> Work required
Look through the material below and copy exactly the lines from the line with "Zweite Mannschaft (506, 270)" to the line with "4 Siege im Pokal (349, 2317)", those two lines included.

> Data extract
* * * * *

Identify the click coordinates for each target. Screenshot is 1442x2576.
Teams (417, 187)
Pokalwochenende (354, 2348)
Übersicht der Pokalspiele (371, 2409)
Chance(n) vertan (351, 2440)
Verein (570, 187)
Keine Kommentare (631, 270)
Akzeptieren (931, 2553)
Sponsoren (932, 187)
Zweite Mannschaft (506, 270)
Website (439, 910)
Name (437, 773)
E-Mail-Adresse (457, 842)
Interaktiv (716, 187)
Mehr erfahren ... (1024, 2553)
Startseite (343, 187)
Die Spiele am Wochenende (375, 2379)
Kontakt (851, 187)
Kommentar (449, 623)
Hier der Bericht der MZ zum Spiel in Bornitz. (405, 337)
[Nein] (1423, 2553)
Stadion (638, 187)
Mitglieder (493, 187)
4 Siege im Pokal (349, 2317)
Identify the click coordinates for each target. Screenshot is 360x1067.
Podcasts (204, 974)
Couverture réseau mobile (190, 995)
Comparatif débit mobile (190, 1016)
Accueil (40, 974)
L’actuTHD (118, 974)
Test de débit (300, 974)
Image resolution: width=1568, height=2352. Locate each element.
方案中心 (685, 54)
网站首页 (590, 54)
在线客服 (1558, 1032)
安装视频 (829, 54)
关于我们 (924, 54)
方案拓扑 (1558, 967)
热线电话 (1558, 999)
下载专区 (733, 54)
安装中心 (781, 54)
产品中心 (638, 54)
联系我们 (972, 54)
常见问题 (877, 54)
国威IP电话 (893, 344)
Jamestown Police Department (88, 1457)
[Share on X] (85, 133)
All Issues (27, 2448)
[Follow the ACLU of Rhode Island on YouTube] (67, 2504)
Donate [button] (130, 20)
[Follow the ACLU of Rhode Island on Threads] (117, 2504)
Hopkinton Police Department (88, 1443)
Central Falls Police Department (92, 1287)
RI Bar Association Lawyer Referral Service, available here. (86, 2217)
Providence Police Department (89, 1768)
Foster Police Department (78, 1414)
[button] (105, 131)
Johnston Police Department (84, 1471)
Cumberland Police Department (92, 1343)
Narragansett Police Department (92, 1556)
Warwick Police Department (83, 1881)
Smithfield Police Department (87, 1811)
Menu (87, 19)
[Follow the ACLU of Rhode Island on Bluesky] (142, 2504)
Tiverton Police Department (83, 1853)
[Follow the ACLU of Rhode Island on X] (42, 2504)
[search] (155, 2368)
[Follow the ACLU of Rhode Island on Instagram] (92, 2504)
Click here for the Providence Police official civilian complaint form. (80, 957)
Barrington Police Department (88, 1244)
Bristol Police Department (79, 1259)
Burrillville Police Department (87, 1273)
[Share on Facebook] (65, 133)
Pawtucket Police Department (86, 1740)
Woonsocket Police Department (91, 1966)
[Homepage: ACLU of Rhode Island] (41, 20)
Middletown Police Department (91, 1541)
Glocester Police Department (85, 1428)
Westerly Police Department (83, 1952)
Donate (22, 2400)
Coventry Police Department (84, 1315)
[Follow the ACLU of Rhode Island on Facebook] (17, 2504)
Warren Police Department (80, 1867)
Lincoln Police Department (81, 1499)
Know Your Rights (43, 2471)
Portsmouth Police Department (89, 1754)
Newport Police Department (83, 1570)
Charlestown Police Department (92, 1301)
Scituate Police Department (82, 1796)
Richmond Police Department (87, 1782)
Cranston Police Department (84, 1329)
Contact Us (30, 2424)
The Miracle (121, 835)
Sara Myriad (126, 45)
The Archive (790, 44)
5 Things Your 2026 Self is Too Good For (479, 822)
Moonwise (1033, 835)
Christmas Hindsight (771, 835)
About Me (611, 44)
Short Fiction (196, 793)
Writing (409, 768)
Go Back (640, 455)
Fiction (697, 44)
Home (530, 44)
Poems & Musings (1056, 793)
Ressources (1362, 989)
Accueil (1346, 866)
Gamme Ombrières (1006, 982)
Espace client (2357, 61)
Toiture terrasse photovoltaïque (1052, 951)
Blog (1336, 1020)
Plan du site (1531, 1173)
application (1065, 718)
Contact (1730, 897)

* * * * *

> Your solution
Zweite Mannschaft (506, 270)
Website (439, 910)
Name (437, 773)
E-Mail-Adresse (457, 842)
Interaktiv (716, 187)
Mehr erfahren ... (1024, 2553)
Startseite (343, 187)
Die Spiele am Wochenende (375, 2379)
Kontakt (851, 187)
Kommentar (449, 623)
Hier der Bericht der MZ zum Spiel in Bornitz. (405, 337)
[Nein] (1423, 2553)
Stadion (638, 187)
Mitglieder (493, 187)
4 Siege im Pokal (349, 2317)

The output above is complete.